Jeremiah was called by God to preach against
the sins of his nation and to agree with his Lord’s righteous
treatment of His own people, those who were the “apple of
His eye.” He urged his people to give in to the enemy and
minimize losses, for resistance was a hopeless endeavor. The message
was not popular; in fact, it was considered down right unpatriotic
and not sympathetic to the cause of Israel. But it was the truth.
We Americans did a good deal of weeping on and
following 9/11. Yet, in this day of great anxiety over the evil
terrorists that seek to destroy our nation, there is a wonderful
resurgence of patriotism. We see the flags displayed from cars to
businesses, from homes to freeway billboards. We feel swelling within
us a spirit of camaraderie and love for homeland whenever we hear
our National Anthem played. We are ready to lock and load, to take
out the bad guys wherever they exist, and to staunchly defend our
continent. That is well and good, but, while we are swimming in
“love of country,” let’s not forget a few facts.
To denounce certain practices will not make us popular. The airing
of these issues may cost us to be misunderstood and even hated.
We might, although deeply committed to our Constitution and freedom,
be wrongly labeled as “traitors” or “un-American.”
We could even face some type of persecution. But we must speak the
Word of the Lord.
And that Word revealed in Psalm 9:17 basically
is this, “The nation that forgets God will be turned into
hell.” You say, we have not forgotten God, look at all the
signs invoking His blessing. Really, God bless the U.S.A., in what?
Bless us in our aborting over a million babies a year? Bless us
in our manufacturing of enough hard core pornography to become the
porn capital of the World? Bless us in our greed and materialism
that helped create a climate for debacles such as Enron? Bless us
in our drug and alcohol addiction? Alcohol addiction so pronounced
that a recent national study states that one third of all high school
students in America binge drink (drink themselves senseless) at
least once a month. Bless us in our turning from the One true God,
the God who never changes, to embracing a god as shapeless and moldable
as Play-Doh, becoming whatever anyone wants at any time? Bless our
rejection of the Bible as the Word of God and bless our attempts
at pluralism at any cost? Bless our endless promotion of wickedness
through Hollywood and the media and grace our same sex unions with
greater acceptability? I haven’t even begun to scratch the
surface of the sins of America. Need I continue?
Our signs should say things like, “God
forgive America,” or “God have pity on America.”
Our desire to have God “bless” America reveals the hidden
wickedness of our heart. We should be in contrition, invoking God
to spare America, but we are so selfish we only want to be blessed.

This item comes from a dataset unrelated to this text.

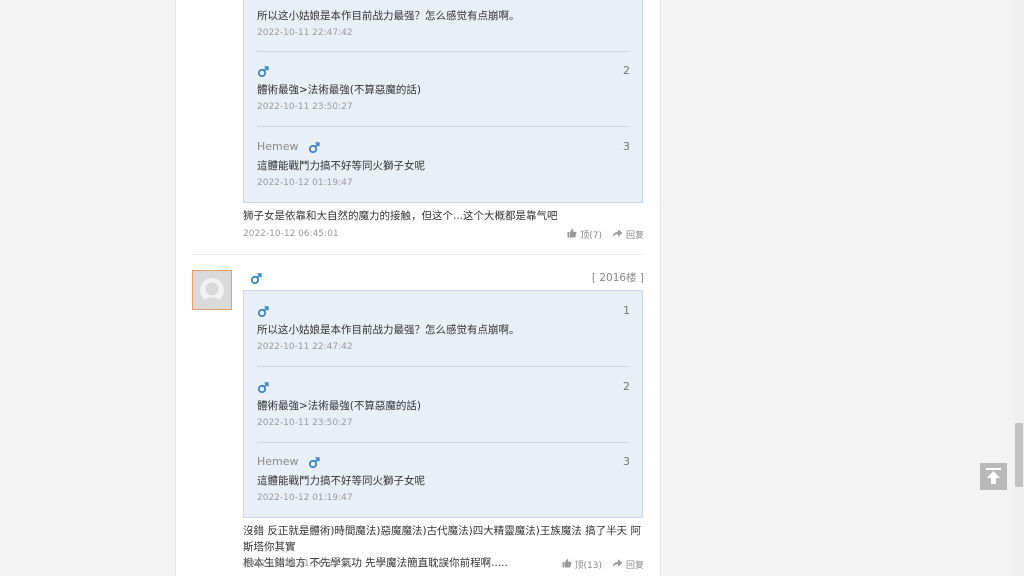 Image resolution: width=1024 pixels, height=576 pixels. Describe the element at coordinates (606, 234) in the screenshot. I see `reply-actions: 顶(7) 回复` at that location.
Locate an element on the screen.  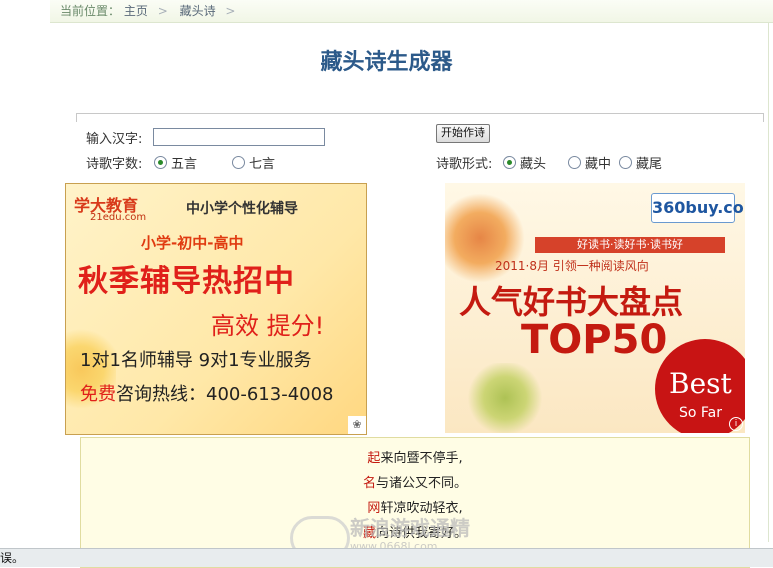
ad-tagline: 中小学个性化辅导 is located at coordinates (242, 209).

So did the nation of Israel when Jeremiah came on the scene. But
God blesses those who have hearts after Him, and He had to bring
Israel to that place once again. The trauma of invasion and the
horrors of war, the shame of defeat and occupation coupled with
the sorrow of displacement. Add to this the loneliness and homesickness
of living in a foreign country, the loss of freedom and national
identity and the degradation of slavery; united together would bring
the nation to a place of humility and repentance. Jeremiah watched
it happen. Jeremiah felt it happen. Jeremiah languished in sorrow
for his people.
But Jeremiah never candy coated or held back
the Word, anymore than he held back the tears.
The truth is that we love our country, and believe
it to be still the greatest nation in the world, and of course we
should be defending its shores, and good values. Yet, we must warn
our people that a day of reckoning is coming for any nation that
began with such rich Judeo/Christian values, and has lost its mooring
and is adrift upon the sea of relativism. America, for the most
part, has forgotten its heritage. We have forgotten the One true
God, and have also forgotten that God is not to be toyed with. Are
we in the plucking up and breaking down, or the beginning of calamities?
I certainly do not know, but unless we repent nationally, there
may be many more days of weeping ahead of us.